Но когда мы тихо и мирно слушали этот доклад симпатичного и умного преподавателя, не думая ни о какой революции, в Петрограде шли уже разгромы.
На другой день слухи дошли и до нас: началась революция! Сразу образовался какой-то комитет общественной безопасности, преимущественно из членов кадетской партии и из земцев. Из этого комитета запомнился мне адвокат Червен-Водали и тот самый милый автор доклада о пчелах, Н.Ф.Платонов, - на его обязанность возложено было попечение о церковно-государственных делах в губернии.
Этот комитет взял власть в свои руки и предложил губернатору Н. Г. фон Бюнтингу сдать им дела, а самому куда-нибудь с семьей заблаговременно скрыться от смертной опасности. Все это потом рассказывал наш правитель дел канцелярии губернатора Казанский, бывший семинарист, на его ответственность и возлагается достоверность сообщений...
Губернатор действительно отправил своих детей и жену (урожденную баронессу Мандген, я после видел ее во Франции) куда-то за город, а сам остался, отказался признать комитет, но уж ничего не в силах был сделать против него и послал царю телеграмму; он исполнил свой долг до конца, лишь бы жила Россия и благоденствовал царь! Но эта телеграмма не дошла куда нужно, так как его самого не впустили уже в Петроград, а задержали на какой-то не известной никому псковской станции Дно... Какое странное совпадение исторических событий и имен: придумать нельзя! Всю ночь, рассказывал спокойно правитель дел, губернатор не спал, а приводил в порядок какие-то дела.
Вспоминаю карикатуру в американской печати: генерал сдает офицеру или солдату пачку бумаг и говорит важно: "Приведите все в алфавитный порядок и... сожгите!"
Во всем должна быть дисциплина! Вероятно, Казанский не так ясно передал нам?.. Но дальше...

Материал –
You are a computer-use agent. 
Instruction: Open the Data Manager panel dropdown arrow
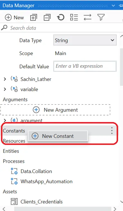[113, 6]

Задание – Какая обязанность, согласно тексту, была возложена на Н. Ф. Платонова в комитете общественной безопасности?

Ответ – Попечение о церковно-государственных делах в губернии.